Abstract
Procedural Audio involves real-time, controllable sound generation. It offers an alternative to sound design based on the use of pre-recorded samples. Recent research breakthroughs have resulted in huge advances in sound quality for procedural and generative audio. This approach can now dynamically generate all the sounds of a virtual world.
Description
Across the Creative Industries, sound effects are usually sourced from vast libraries of pre-recorded samples. Their use requires significant searching and editing, is susceptible to repetition and limited to only existing recordings. This is particularly problematic for video games, since sound generation should depend on game state, which may not be possible by just processing samples.
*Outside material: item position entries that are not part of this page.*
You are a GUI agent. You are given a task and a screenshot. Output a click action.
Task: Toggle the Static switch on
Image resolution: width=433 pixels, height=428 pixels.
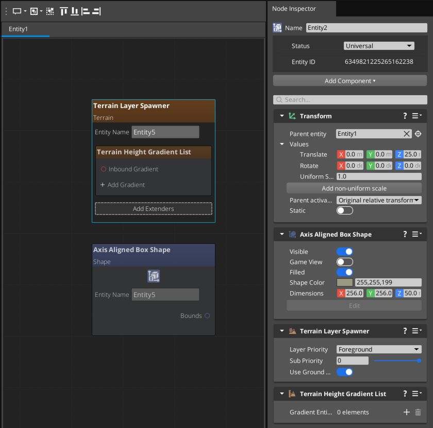pos(344,210)
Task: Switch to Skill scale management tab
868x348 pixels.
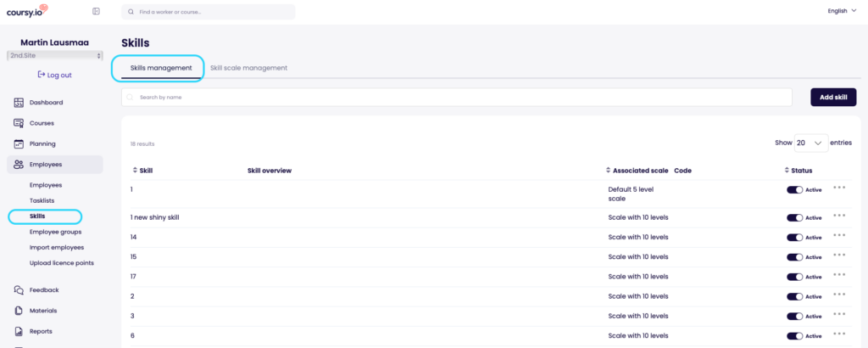Action: 248,68
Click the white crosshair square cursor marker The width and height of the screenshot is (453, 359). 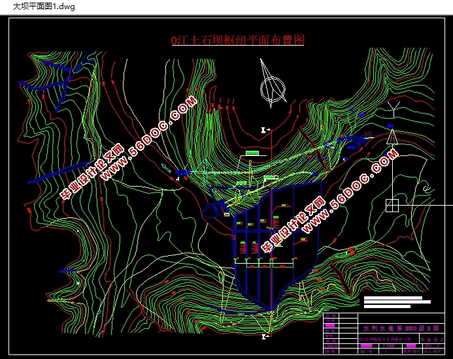coord(392,205)
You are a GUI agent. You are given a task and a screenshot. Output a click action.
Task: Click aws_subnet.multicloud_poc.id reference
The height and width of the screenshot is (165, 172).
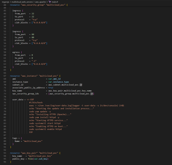(x=65, y=85)
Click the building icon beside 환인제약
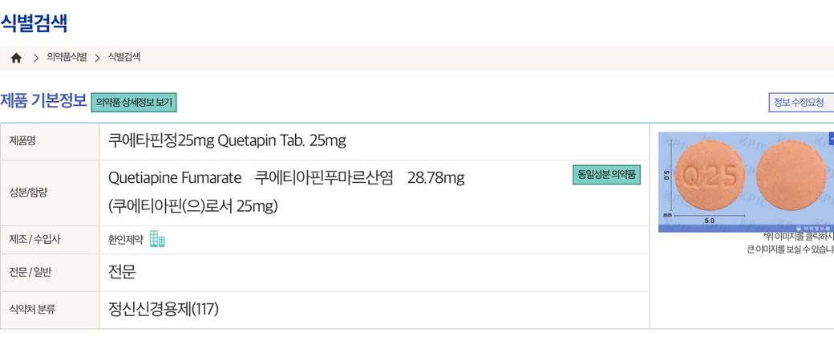The image size is (834, 353). [x=157, y=240]

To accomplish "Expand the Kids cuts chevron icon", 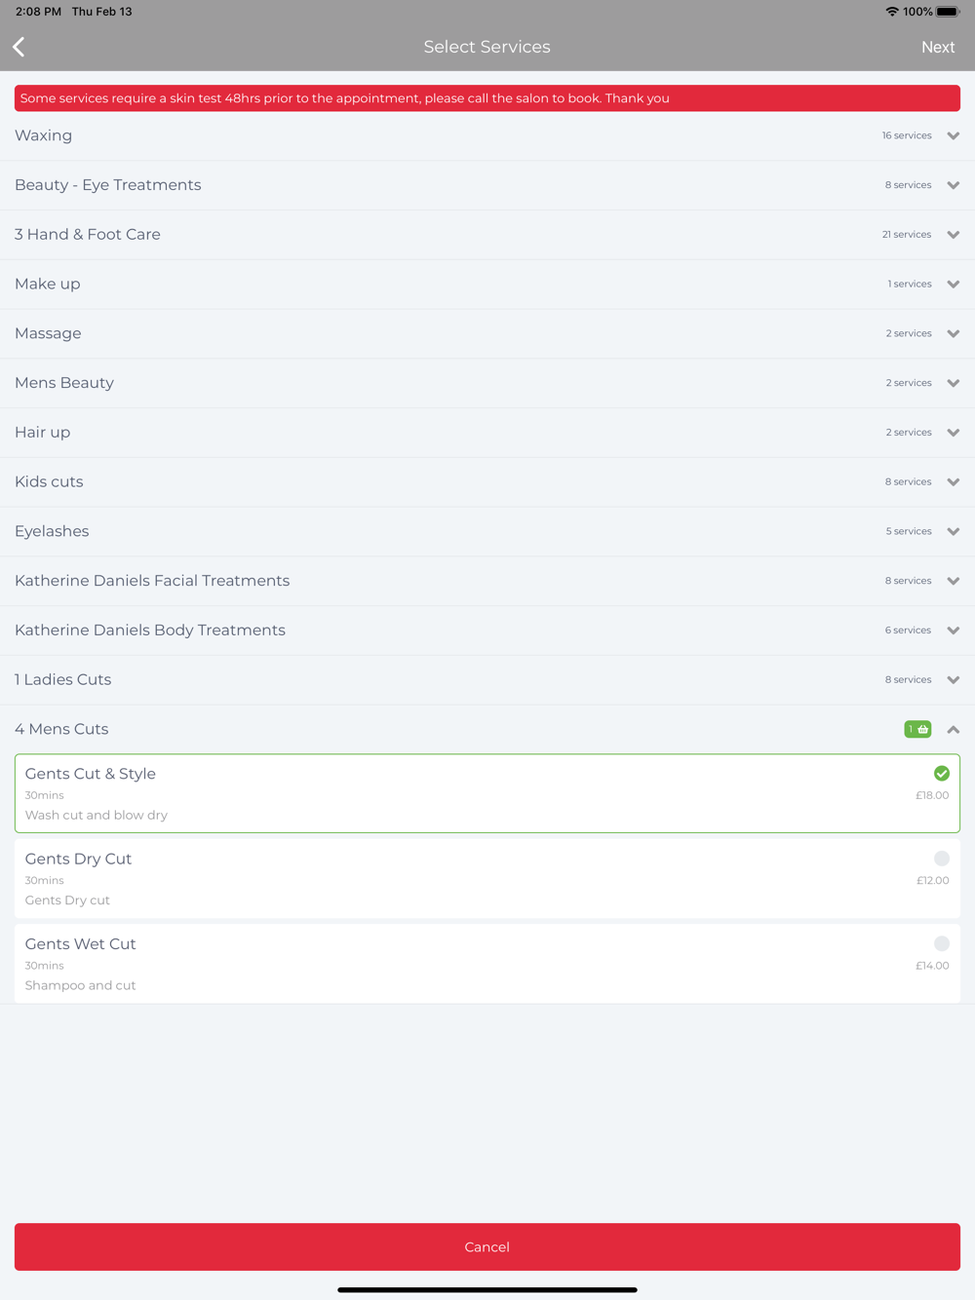I will pyautogui.click(x=954, y=482).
Procedural audio involves the real-time generation of sound, capable of dynamically adapting to changing controls. It allows sounds to change based on game state, with infinite variety and low storage requirements. Procedural audio is not a new concept, but it has not yet been widely adopted due to two challenges; the range and quality of the sounds that it produces. There are concerns that some sound effects may not be possible to generate, and that some generative sounds are lacking in perceived realism.
Nemisindo (the Zulu word for ‘sound effects’) aims to transform sound design through innovation in procedural audio. The approach taken by Nemisindo’s team showed that a single procedural audio engine can be made to produce a wide range of sounds in real-time. Using a common design technique, Nemisindo have demonstrated that a small number of versatile, lightweight procedural audio models can generate the sounds of an entire sound effects library.
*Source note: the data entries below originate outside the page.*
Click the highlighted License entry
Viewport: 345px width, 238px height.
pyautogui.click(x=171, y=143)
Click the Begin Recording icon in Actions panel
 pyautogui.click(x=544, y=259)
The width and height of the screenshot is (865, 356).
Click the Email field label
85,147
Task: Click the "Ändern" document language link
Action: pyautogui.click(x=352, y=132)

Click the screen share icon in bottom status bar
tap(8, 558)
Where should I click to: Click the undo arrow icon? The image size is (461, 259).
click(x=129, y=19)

In order to improve sound quality, Nemisindo showed that the sound models can be optimised using modern machine learning techniques, ensuring the closest possible match to high quality recordings that can be achieved by a given procedural model. They then went even further to provide high quality and controllable generative sound. Neural audio synthesis (use of neural networks to generate sound) has exceptional sound quality, indistinguishable from recordings, but lacks control. A recent research breakthrough by the team at Nemisindo allowed real-time neural synthesis to be guided by a procedural model. This delivered the best of both worlds; generation of high-quality sounds while inheriting the control interface of the procedural model.
These innovations have been taken out of the lab and delivered as plugins for game engines and audio middleware, online sound effect generators, and film and VR demonstrations. Further advances in procedural audio have the potential to render any auditory world, real or imagined, with real-time control based on events in the scene.